Room 3: the Sacred Belt (in Italian ''Sacra Cintola'')
This room is dedicated to works associated with devotion to a precious Marian relic, the Sacred Belt, venerated in Prato from the 12th century:
The Virgin Mary, assumed into heaven, giving her belt to Saint Thomas the apostole who then passes the belt to a priest, a relief in white marble made for a publit, by the Sienese artist Niccolò del Mercia;
garment for the statue of the Madonna of the Belt, with semiprecious stones and embroidery in gold, made in Florence;
sacred liturgical items, in silver, belonging to the patrimony of the Chapel of the Belt;
Dormitio Virginis'', plaster model of the antependium, made for the Altar of the Belt by Emilio Greco, after the theft of the 18th century antependium
Archaeological excavations
From the room of the Sacred Belt the visitor can descend to an area partly underground, reaching the archeological section, made to connect the first section of the museum with the rooms along the cloister. The excavation allowed for the recovery of various archeological items, which attest to the habitation of the area from the Etruscans to the Lombards. Of great historical interest:
fragments of Etruscan ceramics , in particular urns, bowls, and jars;
From the archaeological area the visitor can go up into a 15th-century structure, which contains works from the 15th and 16th centuries. Of particular interest:
Annunciation, stained glass, by friar Paolo di Mariotto da Gambassi,
two panels with The Madonna with child, by Maso da San Friano.
Room 5: the Pulpit
The room takes its name from the celebrated balcony pulpit made by Donatello for an outside corner of the facade of the cathedral for the solemn showing of the relic of the Sacred Belt:
the parapet of the external pulpit of the cathedral, made by Donatello and his school. Because of the degradation suffered during their five centuries outside, the reliefs were removed from the pulpit in 1967 and were substituted with replicas. A laborious restoration and cleaning directed by the Opificio delle pietre dure of Florence recreated a more unified and legible work. The imposing parapet takes the form of a small round temple with double pilasters that divide it into seven carved sections, each displaying a group of dancing figures which seem to move with joyous and vivacious steps, pictorically rendered thanks to the “stiacciato” and the reflection of the tessera in the background.

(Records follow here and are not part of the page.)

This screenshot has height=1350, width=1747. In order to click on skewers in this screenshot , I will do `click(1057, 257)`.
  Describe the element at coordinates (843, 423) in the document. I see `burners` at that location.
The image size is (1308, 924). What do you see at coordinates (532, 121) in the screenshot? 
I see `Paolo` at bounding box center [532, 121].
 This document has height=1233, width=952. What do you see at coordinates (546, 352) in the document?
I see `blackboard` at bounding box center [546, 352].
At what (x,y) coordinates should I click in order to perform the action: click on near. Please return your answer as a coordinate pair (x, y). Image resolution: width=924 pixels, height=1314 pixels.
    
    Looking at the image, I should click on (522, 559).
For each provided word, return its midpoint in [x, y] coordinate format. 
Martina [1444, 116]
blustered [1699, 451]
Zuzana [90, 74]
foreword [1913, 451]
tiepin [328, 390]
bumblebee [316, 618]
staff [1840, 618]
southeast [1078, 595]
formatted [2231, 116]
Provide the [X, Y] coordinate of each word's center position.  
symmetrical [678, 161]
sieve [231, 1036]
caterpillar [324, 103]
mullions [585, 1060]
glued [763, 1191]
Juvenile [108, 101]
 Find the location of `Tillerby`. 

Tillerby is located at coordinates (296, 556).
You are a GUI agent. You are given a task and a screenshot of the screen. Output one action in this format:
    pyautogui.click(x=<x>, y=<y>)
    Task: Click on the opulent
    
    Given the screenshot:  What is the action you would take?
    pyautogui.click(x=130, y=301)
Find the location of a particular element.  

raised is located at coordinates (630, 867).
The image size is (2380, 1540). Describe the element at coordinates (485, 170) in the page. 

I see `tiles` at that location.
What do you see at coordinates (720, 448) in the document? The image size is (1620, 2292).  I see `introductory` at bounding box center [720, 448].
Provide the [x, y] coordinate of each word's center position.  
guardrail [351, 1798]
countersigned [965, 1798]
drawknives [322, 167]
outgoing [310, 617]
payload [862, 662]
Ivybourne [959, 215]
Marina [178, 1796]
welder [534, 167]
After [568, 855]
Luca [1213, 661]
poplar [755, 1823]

In addition, this room houses:
the container of the Sacred Belt , made by goldsmith Maso di Bartolomeo, a student of Donatello, in gold-plated copper and bone and reelaborating the donatellan motif of the little angels dancing between the columns of the little temple; this box contained the relic up to 1633 at which time the present silver altar was constructed.
a monstrance, made by Lorenzo Loi, from the cathedral;
''Translation of the remains of Saint Stephen, oil on canvas, painted by Alessandro Franchi.
The Romanesque cloister
From the 16th century room the visitor can go up to the Romanesque cloister, in white marble and green serpentine, characterized by original zoomorphic capitals created by the Master of Cabestany.
The Antiquarium and the "vaults"
From the cloister can be reached:
the burial chapel of the Migliorati ;
the Antiquarium, in which are found tomb slabs, decorative fragments of the mosaic pavement of the early church, pieces of capitals, and architectonic fragments of the cloister.
The corridor exits into the "vaults", an underground area proceeding under the transept of the cathedral, used from 1326 to the end of the 18th century for burials from which remain various coats of arms and burial insignia. Contiguous with the "vaults" is the chapel of Saint Stephen, containing painted murals:
on the vaults: evangelists and saints, frescoes, by an anonymous Tuscan painter;
in the lunettes: The Stoning of Saint Stephen and The Madonna with Saint Stephen and Saint Lorenzo, monochrome frescoes, by Pietro and Antonio di Miniato.
Also in the chapel are preserved important relics of the cathedral:
Reliquary of the torso of Saint Anne, in silver, made by Antonio di Salvi;
Reliquary of the holy cross, by Egidio Leggi;
Reliquiario of Saint Stephen, realizzato su disegno di Alessandro Franchi.